V. La patoisante et le professeur

Le 18 février 1965, François de Chasseloup-Laubat cède sa fonction de directeur à Odette Comandon, dont la première tentation est de la transformer en présidence, ce qui durant quelques années va susciter des hésitations au sein de l’Académie. Faut-il en venir à une présidence pure et simple ? Faut-il en demeurer au titre de directeur qui surprend tous les non-initiés ? Durant six ans, ces questions vont agiter la compagnie qui, ressentant parfaitement la nuance et se refusant au simple alignement, préfèrera pudiquement parler de « président-directeur »! Autant Odette Comandon se révèle une animatrice hors de pair lors des séances publiques annuelles, les clôturant habituellement par quelques drôleries patoises de son cru, autant elle semble hésiter sur les impulsions internes à donner à l’Académie. Ayant l’intuition qu’une institution de ce type ne peut durablement fonctionner avec succès sans un renouvellement de ses membres, et que cela lui est interdit par le concept même de siège à vie, elle réussit le 9 août 1966 à faire coopter douze correspondants , généralement choisis parmi des anciens lauréats. Malheureusement, elle échoue à définir leur rôle autrement que comme un vivier préparant de futures élections. Malgré ses efforts et ceux de son successeur à enrichir la notion de membre correspondant et à en nommer de nouveaux , le principe en sera vite abandonné au profit d’une évidence : les meilleurs académiciens se recrutent parmi les anciens primés.

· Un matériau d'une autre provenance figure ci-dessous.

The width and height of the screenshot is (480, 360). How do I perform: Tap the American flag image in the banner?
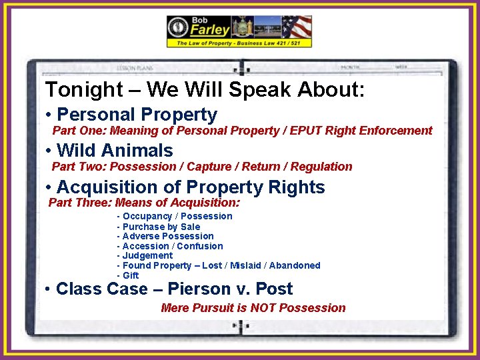click(296, 27)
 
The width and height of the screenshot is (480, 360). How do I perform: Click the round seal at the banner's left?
click(178, 28)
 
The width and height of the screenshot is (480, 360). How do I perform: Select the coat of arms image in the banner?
click(240, 27)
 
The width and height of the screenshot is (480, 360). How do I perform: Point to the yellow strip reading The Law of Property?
click(239, 43)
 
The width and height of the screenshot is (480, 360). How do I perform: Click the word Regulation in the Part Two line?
click(319, 167)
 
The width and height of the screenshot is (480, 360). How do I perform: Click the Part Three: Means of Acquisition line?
click(144, 203)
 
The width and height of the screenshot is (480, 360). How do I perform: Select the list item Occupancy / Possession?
click(175, 216)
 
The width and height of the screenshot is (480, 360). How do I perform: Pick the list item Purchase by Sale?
click(159, 227)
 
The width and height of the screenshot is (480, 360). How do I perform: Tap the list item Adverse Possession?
click(165, 236)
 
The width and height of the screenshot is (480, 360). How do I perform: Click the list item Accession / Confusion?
click(170, 246)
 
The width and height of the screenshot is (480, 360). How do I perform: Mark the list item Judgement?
click(145, 255)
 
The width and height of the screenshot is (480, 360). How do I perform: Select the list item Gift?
click(128, 275)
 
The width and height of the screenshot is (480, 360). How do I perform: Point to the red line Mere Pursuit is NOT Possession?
click(253, 308)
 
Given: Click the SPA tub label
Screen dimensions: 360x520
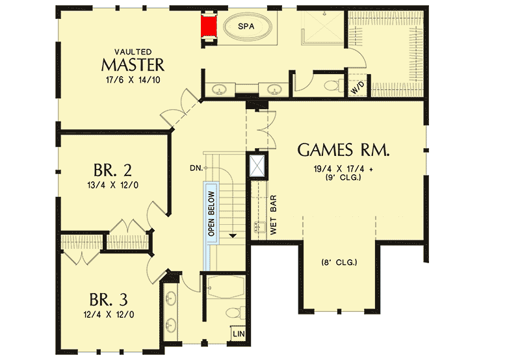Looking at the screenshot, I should point(245,27).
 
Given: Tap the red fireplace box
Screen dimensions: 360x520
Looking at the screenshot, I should point(209,27).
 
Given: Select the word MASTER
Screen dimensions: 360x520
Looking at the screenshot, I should point(133,64).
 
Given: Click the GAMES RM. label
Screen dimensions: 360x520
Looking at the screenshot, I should point(344,151).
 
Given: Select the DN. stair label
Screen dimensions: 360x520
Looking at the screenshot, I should point(196,168).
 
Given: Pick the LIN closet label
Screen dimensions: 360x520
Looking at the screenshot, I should point(238,334).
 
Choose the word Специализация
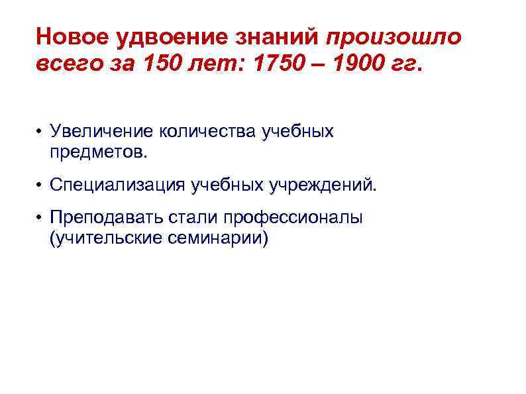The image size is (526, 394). pos(117,184)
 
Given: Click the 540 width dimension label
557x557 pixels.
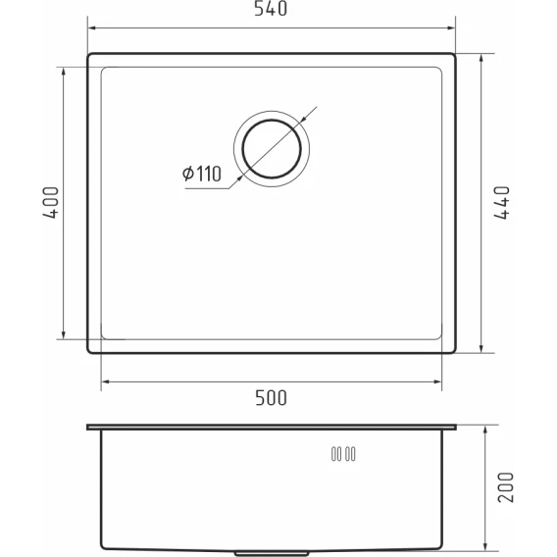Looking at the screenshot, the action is pyautogui.click(x=271, y=9).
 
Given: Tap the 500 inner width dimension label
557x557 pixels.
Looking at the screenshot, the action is pyautogui.click(x=271, y=398).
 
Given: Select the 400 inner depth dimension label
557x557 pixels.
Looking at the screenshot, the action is pyautogui.click(x=51, y=203).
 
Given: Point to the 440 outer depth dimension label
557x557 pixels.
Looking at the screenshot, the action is pyautogui.click(x=501, y=203).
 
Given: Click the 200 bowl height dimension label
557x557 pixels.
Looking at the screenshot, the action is pyautogui.click(x=506, y=487).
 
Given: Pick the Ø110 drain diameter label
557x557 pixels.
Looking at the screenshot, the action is pyautogui.click(x=201, y=174).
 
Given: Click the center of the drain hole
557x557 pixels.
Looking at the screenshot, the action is pyautogui.click(x=272, y=148).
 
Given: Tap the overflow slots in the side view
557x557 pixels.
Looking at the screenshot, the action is pyautogui.click(x=343, y=454).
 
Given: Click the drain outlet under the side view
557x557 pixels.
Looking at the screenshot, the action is pyautogui.click(x=272, y=553).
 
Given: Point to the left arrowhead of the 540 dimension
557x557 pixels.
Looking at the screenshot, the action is pyautogui.click(x=93, y=28).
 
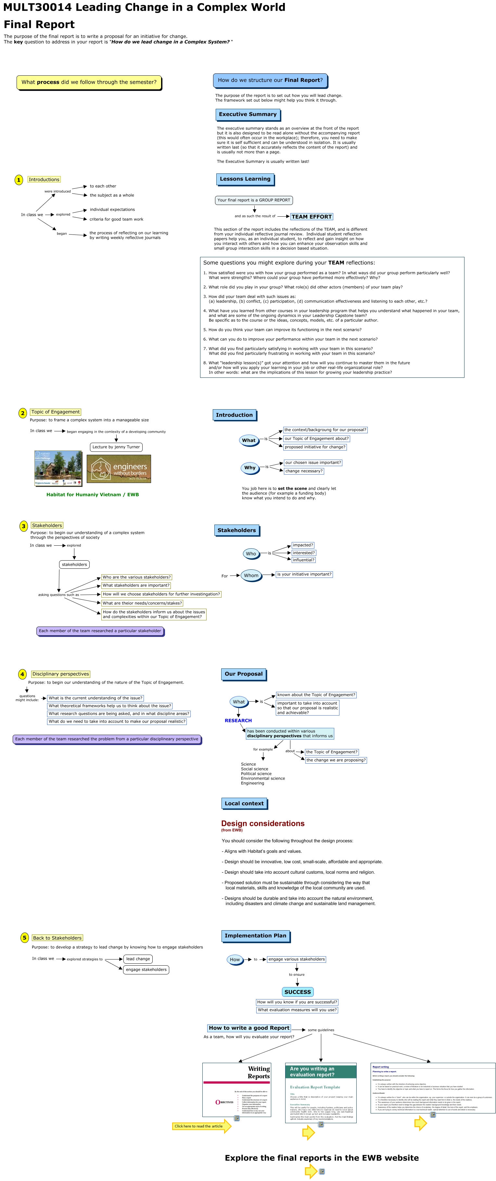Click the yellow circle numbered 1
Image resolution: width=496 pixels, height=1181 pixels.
click(x=19, y=180)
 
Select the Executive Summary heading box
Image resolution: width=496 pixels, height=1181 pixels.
click(x=248, y=114)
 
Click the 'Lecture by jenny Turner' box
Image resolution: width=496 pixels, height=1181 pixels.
click(x=116, y=447)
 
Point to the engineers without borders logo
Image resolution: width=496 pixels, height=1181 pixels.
click(x=119, y=469)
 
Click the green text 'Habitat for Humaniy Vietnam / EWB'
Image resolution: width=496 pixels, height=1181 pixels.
click(x=92, y=495)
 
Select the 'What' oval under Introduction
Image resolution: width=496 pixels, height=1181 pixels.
click(x=249, y=440)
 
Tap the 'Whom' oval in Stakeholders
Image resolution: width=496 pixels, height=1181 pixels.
click(x=251, y=575)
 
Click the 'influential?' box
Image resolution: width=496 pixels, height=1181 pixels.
click(x=303, y=560)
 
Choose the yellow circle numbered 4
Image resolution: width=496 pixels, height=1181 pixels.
click(x=22, y=674)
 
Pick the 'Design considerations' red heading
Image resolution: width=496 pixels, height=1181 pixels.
click(x=263, y=823)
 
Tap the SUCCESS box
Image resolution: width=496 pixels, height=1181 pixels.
click(x=298, y=992)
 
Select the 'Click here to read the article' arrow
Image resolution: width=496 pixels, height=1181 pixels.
click(x=201, y=1126)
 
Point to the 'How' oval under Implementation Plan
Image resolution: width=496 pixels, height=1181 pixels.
click(x=235, y=959)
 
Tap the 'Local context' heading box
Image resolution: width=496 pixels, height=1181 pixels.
click(x=244, y=803)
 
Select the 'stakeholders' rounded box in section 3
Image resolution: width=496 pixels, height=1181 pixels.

Début 1967, un événement bouleverse la vie de l’Académie : un de ses membres fondateurs, Pierre-Henri Simon, le grand critique littéraire qui tient le célèbre « rez-de-chaussée » du Monde et a déjà publié de nombreux romans dont le pays saintongeais fixe le cadre, est élu à l’Académie française. Comme il le dira plusieurs fois, l’Académie de Saintonge devient donc sa « petite académie », à laquelle il demeure pourtant très attaché, au point de déclarer publiquement qu’elle est pour lui « la partie sensible de moi-même ». Il en donnera d’ailleurs une preuve éclatante en se faisant remettre ses insignes d’officier de la Légion d’honneur par le colonel Chalufour, lors d’une séance publique de sa « petite académie ».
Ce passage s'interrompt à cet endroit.